Our watch is over: a “Game of Thrones” retrospective

By Mayu Alten and Ishaan Parmar

How do you end one of the most-watched television shows ever put to screen? “Game of Thrones” writers D.B. Weiss and David Benioff put forth their answer to that question with “The Iron Throne,” the final episode of a worldwide phenomenon that has been running on HBO for nearly a decade.

The irony of the title “The Iron Throne” hits viewers once Drogon, the last surviving dragon, destroys the throne after Daenerys is killed to prevent another Targaryen dictatorship. “When you play the game of thrones, you win, or you die,” said Cersei Lannister in the show’s first episode. By melting the throne, Drogon ended the game of thrones, and thus the vicious cycle of wars fought over it.

The destruction of the throne fits into the episode’s larger theme of new beginnings. After Daenerys is killed and Westeros is left without a leader, Lord Tyrion Lannister convinces the lords of Westeros that their new leader should be decided by the lords themselves rather than by succession, as has been the norm in the history of the show. Thus, we have our new king, Bran the Broken. In his appointment to the throne, the Westeros we have learned about over the previous eight seasons get a new status quo, hinting at a better future to come.

We also get to see each of the Stark children get a fresh start. Sansa assumes the title of Queen of the North, while Jon, now with his season one hair, ventures off with the Wildlings and Arya sets sail for west of Westeros. In this way, “Game of Thrones” ends the way it began; with the Stark children going their separate ways. By doing this, Benioff and Weiss suggest that this final episode is not the end of these characters’ journeys.

In this sense, the approach Benioff and Weiss take to this final episode is different from most other shows. Rather than trying to recapitulate eight seasons of storylines in a single episode, they send off our characters to live on in a world that feels both familiar and new at the same time.

However, not all of the finale is treated with such care. Most egregious was the introduction of an in-world historical record of the events of the show entitled “A Song of Ice and Fire,” which was so tacky that the Grand Maester Samwell Tarly might as well have winked into the camera while presenting the book.

Beyond corny references, the finale’s other flaws, like how it handles Grey Worm’s ending and its awkward pacing, are representative of the flaws that have plagued “Game of Thrones” in its three most recent seasons. To begin with, Grey Worm is relegated to nothing more than a bitter executioner for Daenerys in his final episode. His evil turn is even more sudden than Daenerys’s and does not give Grey Worm the ending he deserved.
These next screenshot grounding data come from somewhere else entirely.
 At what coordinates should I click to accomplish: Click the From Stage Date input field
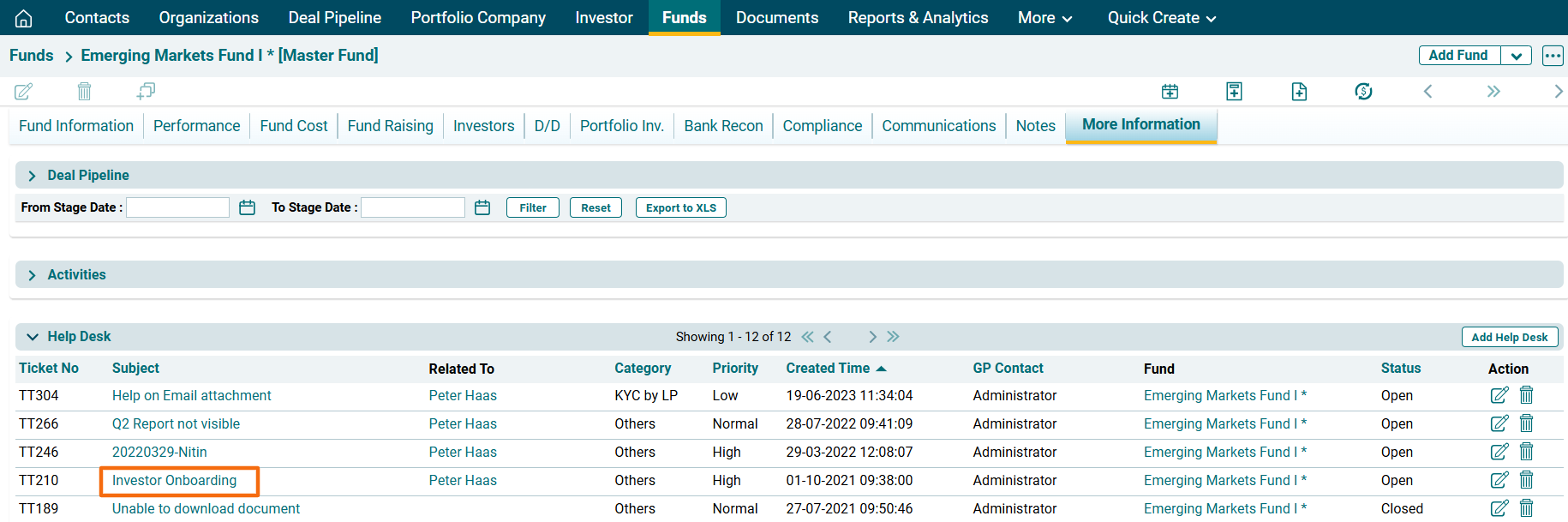[x=178, y=207]
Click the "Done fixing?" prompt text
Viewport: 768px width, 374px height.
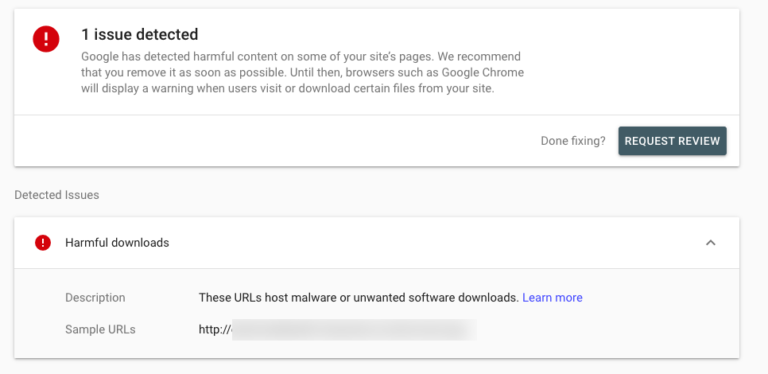[573, 141]
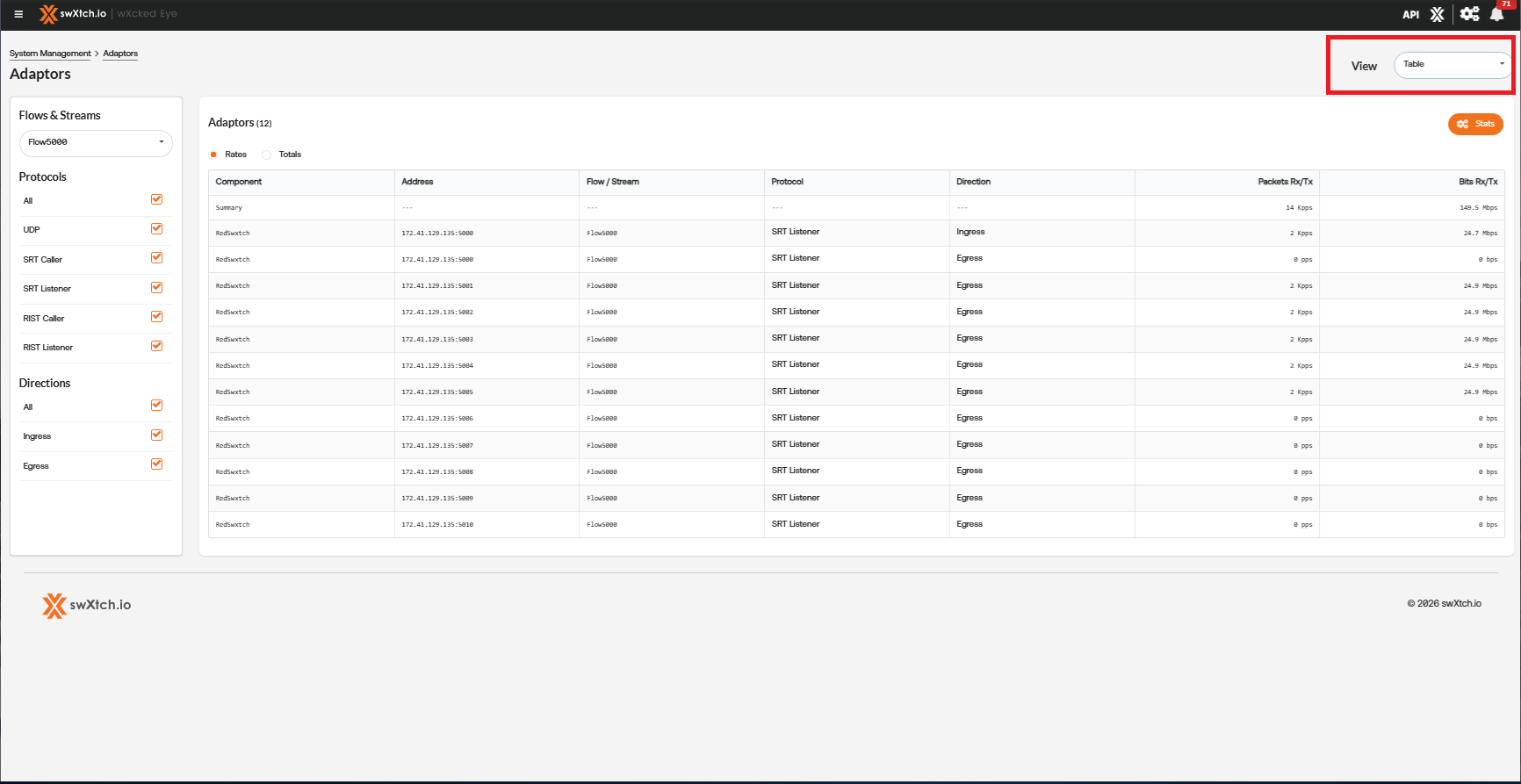
Task: Toggle the SRT Listener protocol checkbox
Action: point(156,288)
In regards to to the show’s pacing, it seems that ever since Jon Snow “died” at the end of season five, “Game of Thrones” has been barrelling toward a predetermined ending. Its shift from an intellectual drama to more of an action-adventure blockbuster is evident in Jon and Daenerys’s romantic relationship, which, like many of the show’s later developments, lacked believability and seemed to exist solely to push the writers’ agendas of eliminating them both from being in line to the Iron Throne.

In contrast, in seasons one through five, the show captured the essence of human nature, exposing both its beauty and its monstrosity by showing how every small decision leads to an increasingly bigger one until eventually, it makes the difference between life or death. Viewers were surprised at every turn. From the death of Ned Stark to the birth of Daenerys’s dragons to the Red Wedding, Benioff and Weiss managed to successively subvert the audience’s expectations of what a fantasy show should and could be.

What the later seasons lacked were these seeds that were planted from the beginning. Plot points were thrown together more sloppily and viewers weren’t offered the opportunity to look back and see the path of the cause and the effect.

When “Game of Thrones” began, what set it apart from other shows was its mastery of realistic character development regardless of its setting in a fantastical world. The show achieved this with slow pacing that prioritized political power dynamics before magic and fantasy. The fantasy was welcome when it came, but what made it special was that it was not the main attraction.

Despite its flaws, “Game of Thrones” has been one of the most ambitious projects in film and television history. HBO turned a niche series of fantasy books into a television series watched all over the world. The sudden manner in which “Game of Thrones” charged into its ending will always leave many fans wondering what was left unexplored. However, what we did explore was a world of complex characters in a fantasy universe that changed the scope of television forever.